_INFORMATION PROVIDED_
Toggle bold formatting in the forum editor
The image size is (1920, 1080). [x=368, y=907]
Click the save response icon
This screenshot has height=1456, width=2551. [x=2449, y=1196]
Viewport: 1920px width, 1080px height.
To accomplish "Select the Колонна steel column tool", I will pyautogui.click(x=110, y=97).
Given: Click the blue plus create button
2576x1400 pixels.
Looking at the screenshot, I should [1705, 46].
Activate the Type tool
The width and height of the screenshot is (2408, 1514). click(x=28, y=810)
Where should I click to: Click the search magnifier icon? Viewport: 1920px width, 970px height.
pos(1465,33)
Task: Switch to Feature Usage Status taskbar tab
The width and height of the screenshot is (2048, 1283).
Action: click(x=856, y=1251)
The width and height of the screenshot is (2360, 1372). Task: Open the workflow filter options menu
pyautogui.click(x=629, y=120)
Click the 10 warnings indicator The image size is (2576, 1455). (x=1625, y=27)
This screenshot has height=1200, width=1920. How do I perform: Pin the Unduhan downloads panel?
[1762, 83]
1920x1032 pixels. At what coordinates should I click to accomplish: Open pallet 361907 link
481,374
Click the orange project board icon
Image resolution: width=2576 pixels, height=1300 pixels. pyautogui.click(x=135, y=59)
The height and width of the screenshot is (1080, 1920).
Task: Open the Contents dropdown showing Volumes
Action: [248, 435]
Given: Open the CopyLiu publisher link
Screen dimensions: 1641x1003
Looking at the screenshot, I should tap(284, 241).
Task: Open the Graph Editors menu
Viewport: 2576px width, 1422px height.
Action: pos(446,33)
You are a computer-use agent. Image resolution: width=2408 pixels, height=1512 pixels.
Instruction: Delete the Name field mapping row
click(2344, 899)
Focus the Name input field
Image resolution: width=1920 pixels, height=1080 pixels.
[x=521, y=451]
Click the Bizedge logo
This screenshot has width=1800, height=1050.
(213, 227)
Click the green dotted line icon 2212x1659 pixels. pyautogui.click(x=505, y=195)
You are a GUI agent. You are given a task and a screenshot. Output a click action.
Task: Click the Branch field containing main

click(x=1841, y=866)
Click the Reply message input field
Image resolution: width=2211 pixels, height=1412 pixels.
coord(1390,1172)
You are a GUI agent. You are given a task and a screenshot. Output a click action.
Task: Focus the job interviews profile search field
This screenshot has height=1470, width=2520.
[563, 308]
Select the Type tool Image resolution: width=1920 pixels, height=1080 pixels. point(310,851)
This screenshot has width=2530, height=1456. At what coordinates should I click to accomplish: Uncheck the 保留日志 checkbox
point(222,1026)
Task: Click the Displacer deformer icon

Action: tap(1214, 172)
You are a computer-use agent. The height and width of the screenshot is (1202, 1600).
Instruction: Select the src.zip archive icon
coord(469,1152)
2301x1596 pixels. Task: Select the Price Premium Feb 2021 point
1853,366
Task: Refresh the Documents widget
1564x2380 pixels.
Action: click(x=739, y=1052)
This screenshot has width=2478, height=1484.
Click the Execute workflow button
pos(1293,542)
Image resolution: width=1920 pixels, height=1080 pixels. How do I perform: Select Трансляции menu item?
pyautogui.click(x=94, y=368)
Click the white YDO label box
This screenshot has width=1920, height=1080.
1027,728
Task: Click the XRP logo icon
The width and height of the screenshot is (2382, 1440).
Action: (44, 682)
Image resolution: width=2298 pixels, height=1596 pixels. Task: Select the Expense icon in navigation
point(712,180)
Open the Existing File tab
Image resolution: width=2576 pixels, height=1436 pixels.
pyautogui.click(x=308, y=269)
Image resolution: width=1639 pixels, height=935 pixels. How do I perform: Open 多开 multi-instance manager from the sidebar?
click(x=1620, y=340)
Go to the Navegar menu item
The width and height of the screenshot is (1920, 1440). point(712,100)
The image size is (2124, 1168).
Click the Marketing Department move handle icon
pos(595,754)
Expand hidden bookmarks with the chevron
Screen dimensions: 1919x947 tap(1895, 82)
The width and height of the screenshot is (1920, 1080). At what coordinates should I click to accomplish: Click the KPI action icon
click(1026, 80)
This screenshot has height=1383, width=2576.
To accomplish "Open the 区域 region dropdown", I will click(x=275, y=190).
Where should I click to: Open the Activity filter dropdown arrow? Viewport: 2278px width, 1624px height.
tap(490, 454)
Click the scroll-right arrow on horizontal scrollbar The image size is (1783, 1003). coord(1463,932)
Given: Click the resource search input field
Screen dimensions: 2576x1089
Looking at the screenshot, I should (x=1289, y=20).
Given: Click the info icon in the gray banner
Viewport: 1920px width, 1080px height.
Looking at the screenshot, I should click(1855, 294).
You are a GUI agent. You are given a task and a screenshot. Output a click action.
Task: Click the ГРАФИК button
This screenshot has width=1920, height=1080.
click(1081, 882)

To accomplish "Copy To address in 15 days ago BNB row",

_TASK OBJECTIVE_
Word for word, copy out all of the data shown above.

_YOUR SOLUTION_
Toggle bold formatting in the forum editor
The image size is (1920, 1080). [x=368, y=907]
Click the save response icon
This screenshot has height=1456, width=2551. [x=2449, y=1196]
Viewport: 1920px width, 1080px height.
To accomplish "Select the Колонна steel column tool", I will pyautogui.click(x=110, y=97).
Given: Click the blue plus create button
2576x1400 pixels.
Looking at the screenshot, I should [1705, 46].
Activate the Type tool
The width and height of the screenshot is (2408, 1514). click(x=28, y=810)
Where should I click to: Click the search magnifier icon? Viewport: 1920px width, 970px height.
pos(1465,33)
Task: Switch to Feature Usage Status taskbar tab
The width and height of the screenshot is (2048, 1283).
Action: click(x=856, y=1251)
The width and height of the screenshot is (2360, 1372). Task: Open the workflow filter options menu
pyautogui.click(x=629, y=120)
Click the 10 warnings indicator The image size is (2576, 1455). (x=1625, y=27)
This screenshot has height=1200, width=1920. How do I perform: Pin the Unduhan downloads panel?
[1762, 83]
1920x1032 pixels. At what coordinates should I click to accomplish: Open pallet 361907 link
481,374
Click the orange project board icon
Image resolution: width=2576 pixels, height=1300 pixels. pyautogui.click(x=135, y=59)
The height and width of the screenshot is (1080, 1920).
Task: Open the Contents dropdown showing Volumes
Action: [248, 435]
Given: Open the CopyLiu publisher link
Screen dimensions: 1641x1003
Looking at the screenshot, I should tap(284, 241).
Task: Open the Graph Editors menu
Viewport: 2576px width, 1422px height.
Action: pos(446,33)
You are a computer-use agent. Image resolution: width=2408 pixels, height=1512 pixels.
Instruction: Delete the Name field mapping row
click(2344, 899)
Focus the Name input field
Image resolution: width=1920 pixels, height=1080 pixels.
[x=521, y=451]
Click the Bizedge logo
This screenshot has width=1800, height=1050.
(213, 227)
Click the green dotted line icon 2212x1659 pixels. pyautogui.click(x=505, y=195)
You are a GUI agent. You are given a task and a screenshot. Output a click action.
Task: Click the Branch field containing main

click(x=1841, y=866)
Click the Reply message input field
Image resolution: width=2211 pixels, height=1412 pixels.
coord(1390,1172)
You are a GUI agent. You are given a task and a screenshot. Output a click action.
Task: Focus the job interviews profile search field
This screenshot has height=1470, width=2520.
[563, 308]
Select the Type tool Image resolution: width=1920 pixels, height=1080 pixels. point(310,851)
This screenshot has width=2530, height=1456. At what coordinates should I click to accomplish: Uncheck the 保留日志 checkbox
point(222,1026)
Task: Click the Displacer deformer icon

Action: tap(1214, 172)
You are a computer-use agent. The height and width of the screenshot is (1202, 1600).
Instruction: Select the src.zip archive icon
coord(469,1152)
2301x1596 pixels. Task: Select the Price Premium Feb 2021 point
1853,366
Task: Refresh the Documents widget
1564x2380 pixels.
Action: click(x=739, y=1052)
This screenshot has width=2478, height=1484.
Click the Execute workflow button
pos(1293,542)
Image resolution: width=1920 pixels, height=1080 pixels. How do I perform: Select Трансляции menu item?
pyautogui.click(x=94, y=368)
Click the white YDO label box
This screenshot has width=1920, height=1080.
1027,728
Task: Click the XRP logo icon
The width and height of the screenshot is (2382, 1440).
Action: (44, 682)
Image resolution: width=2298 pixels, height=1596 pixels. Task: Select the Expense icon in navigation
point(712,180)
Open the Existing File tab
Image resolution: width=2576 pixels, height=1436 pixels.
pyautogui.click(x=308, y=269)
Image resolution: width=1639 pixels, height=935 pixels. How do I perform: Open 多开 multi-instance manager from the sidebar?
click(x=1620, y=340)
Go to the Navegar menu item
The width and height of the screenshot is (1920, 1440). point(712,100)
The image size is (2124, 1168).
Click the Marketing Department move handle icon
pos(595,754)
Expand hidden bookmarks with the chevron
Screen dimensions: 1919x947 tap(1895, 82)
The width and height of the screenshot is (1920, 1080). At what coordinates should I click to accomplish: Click the KPI action icon
click(1026, 80)
This screenshot has height=1383, width=2576.
To accomplish "Open the 区域 region dropdown", I will click(x=275, y=190).
Where should I click to: Open the Activity filter dropdown arrow? Viewport: 2278px width, 1624px height.
tap(490, 454)
Click the scroll-right arrow on horizontal scrollbar The image size is (1783, 1003). coord(1463,932)
Given: Click the resource search input field
Screen dimensions: 2576x1089
Looking at the screenshot, I should (x=1289, y=20).
Given: Click the info icon in the gray banner
Viewport: 1920px width, 1080px height.
Looking at the screenshot, I should click(1855, 294).
You are a GUI agent. You are given a task and a screenshot. Output a click action.
Task: Click the ГРАФИК button
This screenshot has width=1920, height=1080.
click(1081, 882)

To accomplish "Copy To address in 15 days ago BNB row",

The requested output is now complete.